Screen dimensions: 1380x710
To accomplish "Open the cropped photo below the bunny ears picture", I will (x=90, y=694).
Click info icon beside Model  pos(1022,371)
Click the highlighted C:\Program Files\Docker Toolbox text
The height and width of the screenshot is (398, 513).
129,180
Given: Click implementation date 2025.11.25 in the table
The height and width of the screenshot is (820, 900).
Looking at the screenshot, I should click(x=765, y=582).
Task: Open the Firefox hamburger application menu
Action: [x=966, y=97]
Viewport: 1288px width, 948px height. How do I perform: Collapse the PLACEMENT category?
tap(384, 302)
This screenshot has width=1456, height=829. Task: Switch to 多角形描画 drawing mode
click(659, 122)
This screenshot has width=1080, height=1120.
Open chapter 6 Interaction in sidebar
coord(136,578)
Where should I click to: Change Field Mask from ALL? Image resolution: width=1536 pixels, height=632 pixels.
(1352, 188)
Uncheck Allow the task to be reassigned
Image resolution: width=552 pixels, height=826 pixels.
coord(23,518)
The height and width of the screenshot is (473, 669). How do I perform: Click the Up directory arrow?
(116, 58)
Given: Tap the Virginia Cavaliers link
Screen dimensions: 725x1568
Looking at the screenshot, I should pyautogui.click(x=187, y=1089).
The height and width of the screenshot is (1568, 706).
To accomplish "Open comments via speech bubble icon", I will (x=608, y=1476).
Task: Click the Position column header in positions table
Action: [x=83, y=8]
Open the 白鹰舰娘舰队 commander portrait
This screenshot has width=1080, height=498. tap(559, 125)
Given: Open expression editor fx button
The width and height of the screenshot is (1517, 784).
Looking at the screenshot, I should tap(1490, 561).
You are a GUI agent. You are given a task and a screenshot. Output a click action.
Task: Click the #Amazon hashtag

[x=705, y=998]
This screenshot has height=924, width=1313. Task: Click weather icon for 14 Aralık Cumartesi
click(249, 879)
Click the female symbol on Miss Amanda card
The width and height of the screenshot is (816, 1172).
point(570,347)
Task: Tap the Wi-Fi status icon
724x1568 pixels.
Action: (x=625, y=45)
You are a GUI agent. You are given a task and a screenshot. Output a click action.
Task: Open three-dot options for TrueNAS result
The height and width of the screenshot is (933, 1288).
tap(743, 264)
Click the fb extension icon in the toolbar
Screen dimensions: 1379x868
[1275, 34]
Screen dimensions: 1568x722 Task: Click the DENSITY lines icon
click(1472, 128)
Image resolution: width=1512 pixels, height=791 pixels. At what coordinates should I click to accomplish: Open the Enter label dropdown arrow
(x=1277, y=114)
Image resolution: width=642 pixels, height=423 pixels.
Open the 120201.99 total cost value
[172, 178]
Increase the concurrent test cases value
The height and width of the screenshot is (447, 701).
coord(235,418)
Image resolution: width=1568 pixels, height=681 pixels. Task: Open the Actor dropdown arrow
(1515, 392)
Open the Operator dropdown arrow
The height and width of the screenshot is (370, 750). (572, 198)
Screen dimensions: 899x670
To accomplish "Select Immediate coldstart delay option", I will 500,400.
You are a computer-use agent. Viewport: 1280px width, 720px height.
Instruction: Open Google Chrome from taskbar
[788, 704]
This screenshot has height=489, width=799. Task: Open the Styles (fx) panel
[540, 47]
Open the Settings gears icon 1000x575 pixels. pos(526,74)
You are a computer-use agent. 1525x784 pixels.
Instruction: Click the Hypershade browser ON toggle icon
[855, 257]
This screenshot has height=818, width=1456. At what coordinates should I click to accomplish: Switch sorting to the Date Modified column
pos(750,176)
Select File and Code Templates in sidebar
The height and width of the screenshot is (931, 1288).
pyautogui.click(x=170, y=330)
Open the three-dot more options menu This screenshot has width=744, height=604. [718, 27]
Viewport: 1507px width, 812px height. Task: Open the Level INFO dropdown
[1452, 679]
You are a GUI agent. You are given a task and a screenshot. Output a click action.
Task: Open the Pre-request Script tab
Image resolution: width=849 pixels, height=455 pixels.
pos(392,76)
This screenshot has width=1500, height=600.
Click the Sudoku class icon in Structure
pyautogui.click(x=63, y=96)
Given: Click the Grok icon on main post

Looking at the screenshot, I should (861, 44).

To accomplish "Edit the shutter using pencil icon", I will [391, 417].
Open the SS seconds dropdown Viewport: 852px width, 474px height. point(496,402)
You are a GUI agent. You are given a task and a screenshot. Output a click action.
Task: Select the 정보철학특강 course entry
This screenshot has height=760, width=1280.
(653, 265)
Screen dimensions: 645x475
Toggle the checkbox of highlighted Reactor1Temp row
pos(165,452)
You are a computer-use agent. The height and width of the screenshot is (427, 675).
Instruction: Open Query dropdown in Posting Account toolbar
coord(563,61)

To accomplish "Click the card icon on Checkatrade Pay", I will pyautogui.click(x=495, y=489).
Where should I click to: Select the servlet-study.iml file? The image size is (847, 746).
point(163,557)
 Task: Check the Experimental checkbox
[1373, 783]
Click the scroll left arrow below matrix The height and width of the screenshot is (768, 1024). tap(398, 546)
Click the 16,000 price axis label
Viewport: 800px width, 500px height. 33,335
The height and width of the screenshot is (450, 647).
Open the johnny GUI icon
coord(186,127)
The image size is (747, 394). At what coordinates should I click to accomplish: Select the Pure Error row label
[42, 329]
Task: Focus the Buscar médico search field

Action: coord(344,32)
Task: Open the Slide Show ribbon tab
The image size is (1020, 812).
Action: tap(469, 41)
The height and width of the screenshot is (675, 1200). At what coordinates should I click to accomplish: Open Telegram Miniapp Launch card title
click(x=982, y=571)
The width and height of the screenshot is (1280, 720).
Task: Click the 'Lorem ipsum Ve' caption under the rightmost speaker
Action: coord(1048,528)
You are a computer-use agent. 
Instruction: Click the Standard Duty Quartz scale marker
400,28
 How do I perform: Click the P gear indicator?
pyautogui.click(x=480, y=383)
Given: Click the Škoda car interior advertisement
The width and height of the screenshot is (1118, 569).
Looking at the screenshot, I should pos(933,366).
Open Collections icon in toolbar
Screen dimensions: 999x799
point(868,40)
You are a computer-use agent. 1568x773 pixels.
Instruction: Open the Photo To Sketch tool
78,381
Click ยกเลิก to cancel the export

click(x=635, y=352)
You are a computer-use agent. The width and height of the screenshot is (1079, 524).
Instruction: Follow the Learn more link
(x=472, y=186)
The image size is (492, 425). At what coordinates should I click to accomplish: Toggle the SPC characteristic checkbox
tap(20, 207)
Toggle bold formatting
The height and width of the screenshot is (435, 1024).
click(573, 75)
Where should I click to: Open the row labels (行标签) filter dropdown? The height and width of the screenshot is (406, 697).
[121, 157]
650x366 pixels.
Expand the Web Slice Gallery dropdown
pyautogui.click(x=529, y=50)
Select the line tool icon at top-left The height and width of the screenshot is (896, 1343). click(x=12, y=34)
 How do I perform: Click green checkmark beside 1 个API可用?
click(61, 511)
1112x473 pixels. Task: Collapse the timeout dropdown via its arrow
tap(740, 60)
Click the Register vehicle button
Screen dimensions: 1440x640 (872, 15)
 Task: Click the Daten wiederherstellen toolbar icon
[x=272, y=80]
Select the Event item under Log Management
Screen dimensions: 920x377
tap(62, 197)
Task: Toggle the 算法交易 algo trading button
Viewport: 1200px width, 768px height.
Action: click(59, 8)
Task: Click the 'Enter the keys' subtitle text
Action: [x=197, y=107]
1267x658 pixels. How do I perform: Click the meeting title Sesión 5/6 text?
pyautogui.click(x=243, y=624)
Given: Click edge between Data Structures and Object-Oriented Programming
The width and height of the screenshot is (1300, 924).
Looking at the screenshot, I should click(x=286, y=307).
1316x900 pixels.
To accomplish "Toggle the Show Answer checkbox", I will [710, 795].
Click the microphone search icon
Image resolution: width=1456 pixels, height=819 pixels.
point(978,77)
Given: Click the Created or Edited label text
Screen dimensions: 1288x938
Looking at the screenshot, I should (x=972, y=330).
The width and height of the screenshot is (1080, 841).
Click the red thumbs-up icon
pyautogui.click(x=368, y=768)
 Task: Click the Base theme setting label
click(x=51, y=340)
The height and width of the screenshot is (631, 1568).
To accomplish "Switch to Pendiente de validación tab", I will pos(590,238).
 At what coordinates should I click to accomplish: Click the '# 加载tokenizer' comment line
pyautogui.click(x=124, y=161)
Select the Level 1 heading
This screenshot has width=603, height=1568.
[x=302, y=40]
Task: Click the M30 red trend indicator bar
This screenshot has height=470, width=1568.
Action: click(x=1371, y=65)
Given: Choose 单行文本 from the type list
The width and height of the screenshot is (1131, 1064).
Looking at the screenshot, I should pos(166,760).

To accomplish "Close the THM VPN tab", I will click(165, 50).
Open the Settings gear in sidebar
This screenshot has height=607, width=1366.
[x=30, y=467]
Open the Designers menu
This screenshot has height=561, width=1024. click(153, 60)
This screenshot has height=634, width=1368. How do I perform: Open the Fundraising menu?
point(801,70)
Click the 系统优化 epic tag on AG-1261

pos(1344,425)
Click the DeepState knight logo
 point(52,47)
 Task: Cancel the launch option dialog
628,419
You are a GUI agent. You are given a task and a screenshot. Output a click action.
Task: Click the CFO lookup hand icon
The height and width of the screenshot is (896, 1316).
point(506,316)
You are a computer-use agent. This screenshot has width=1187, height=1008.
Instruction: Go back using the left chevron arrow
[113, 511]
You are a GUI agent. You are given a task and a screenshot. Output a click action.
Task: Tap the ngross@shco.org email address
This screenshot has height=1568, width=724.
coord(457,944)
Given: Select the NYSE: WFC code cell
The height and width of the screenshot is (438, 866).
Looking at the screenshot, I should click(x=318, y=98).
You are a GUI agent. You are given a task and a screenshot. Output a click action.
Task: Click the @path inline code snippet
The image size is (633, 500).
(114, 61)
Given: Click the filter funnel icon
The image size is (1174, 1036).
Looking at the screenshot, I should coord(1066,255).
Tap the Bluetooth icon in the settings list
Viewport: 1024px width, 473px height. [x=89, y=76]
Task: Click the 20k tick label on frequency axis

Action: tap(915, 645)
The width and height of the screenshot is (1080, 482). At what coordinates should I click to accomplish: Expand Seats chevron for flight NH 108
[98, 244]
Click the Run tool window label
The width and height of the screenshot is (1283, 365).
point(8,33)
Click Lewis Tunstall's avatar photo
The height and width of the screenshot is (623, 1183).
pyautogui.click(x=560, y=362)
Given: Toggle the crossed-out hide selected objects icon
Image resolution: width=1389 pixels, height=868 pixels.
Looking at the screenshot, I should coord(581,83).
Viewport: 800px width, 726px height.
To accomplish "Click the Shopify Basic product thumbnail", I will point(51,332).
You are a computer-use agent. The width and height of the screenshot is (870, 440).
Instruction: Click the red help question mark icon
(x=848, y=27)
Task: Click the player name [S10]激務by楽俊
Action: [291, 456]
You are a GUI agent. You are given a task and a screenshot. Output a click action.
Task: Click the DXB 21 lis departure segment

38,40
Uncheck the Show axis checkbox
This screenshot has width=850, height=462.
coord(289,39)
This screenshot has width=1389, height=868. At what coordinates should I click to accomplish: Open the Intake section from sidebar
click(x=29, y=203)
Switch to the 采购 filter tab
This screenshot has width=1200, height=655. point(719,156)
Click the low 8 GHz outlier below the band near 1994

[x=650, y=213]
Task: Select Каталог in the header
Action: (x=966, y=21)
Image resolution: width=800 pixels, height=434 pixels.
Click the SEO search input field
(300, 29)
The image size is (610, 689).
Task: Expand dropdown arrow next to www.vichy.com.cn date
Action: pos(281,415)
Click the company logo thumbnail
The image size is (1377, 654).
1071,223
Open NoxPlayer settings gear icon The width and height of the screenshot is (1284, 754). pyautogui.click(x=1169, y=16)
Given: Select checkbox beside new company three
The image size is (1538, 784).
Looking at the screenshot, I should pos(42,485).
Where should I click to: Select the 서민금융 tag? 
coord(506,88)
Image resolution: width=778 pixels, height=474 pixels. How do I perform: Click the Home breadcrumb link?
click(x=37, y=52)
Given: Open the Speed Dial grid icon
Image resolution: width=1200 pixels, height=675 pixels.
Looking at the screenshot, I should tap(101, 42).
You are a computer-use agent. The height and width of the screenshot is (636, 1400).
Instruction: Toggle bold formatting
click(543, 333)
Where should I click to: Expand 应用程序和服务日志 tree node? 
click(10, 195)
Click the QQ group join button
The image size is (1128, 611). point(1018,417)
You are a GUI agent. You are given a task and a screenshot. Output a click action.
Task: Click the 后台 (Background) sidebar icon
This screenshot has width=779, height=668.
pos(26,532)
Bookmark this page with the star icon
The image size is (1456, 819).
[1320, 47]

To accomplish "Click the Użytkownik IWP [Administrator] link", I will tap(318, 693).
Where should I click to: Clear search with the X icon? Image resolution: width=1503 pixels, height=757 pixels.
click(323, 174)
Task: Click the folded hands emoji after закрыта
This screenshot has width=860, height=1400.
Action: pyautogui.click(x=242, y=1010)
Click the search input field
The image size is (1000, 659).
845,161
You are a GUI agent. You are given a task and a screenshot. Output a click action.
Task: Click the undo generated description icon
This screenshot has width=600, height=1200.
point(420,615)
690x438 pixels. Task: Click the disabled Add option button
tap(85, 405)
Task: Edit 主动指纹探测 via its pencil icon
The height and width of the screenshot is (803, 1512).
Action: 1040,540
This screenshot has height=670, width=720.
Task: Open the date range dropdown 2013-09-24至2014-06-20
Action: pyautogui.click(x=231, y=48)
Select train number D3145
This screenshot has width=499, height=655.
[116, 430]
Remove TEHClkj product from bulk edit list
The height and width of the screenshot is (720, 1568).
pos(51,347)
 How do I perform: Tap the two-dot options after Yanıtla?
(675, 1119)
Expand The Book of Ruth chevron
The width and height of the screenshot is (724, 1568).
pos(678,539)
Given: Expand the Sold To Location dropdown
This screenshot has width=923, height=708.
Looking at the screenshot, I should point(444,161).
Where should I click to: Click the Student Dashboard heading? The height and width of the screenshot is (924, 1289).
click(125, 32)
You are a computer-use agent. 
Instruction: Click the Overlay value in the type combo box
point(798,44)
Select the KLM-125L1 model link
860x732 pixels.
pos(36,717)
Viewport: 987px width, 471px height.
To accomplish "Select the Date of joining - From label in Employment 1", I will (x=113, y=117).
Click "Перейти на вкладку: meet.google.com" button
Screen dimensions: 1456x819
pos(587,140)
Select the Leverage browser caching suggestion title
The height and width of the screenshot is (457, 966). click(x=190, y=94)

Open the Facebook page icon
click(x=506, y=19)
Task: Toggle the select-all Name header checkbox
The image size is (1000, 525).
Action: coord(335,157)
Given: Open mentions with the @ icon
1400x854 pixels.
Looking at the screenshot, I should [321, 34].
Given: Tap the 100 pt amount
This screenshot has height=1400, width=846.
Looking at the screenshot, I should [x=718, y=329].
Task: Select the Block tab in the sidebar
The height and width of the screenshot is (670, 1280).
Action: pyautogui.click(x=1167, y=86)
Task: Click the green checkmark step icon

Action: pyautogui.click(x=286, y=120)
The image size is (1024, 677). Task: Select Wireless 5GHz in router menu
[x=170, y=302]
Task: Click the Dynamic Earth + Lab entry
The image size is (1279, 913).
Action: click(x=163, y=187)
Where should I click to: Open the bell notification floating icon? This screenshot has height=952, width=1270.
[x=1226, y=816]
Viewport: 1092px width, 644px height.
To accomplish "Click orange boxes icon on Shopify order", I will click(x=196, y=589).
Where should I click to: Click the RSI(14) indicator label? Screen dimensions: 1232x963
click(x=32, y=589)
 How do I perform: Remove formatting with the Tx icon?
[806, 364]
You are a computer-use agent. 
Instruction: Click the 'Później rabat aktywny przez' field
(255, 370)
####
=== PROBLEM STATEMENT ===
Find every line in the listing above that contains the word "logo", matching case exactly, and copy each one out in full.

=== SOLUTION FOR THIS PROBLEM ===
Click the DeepState knight logo
Click the company logo thumbnail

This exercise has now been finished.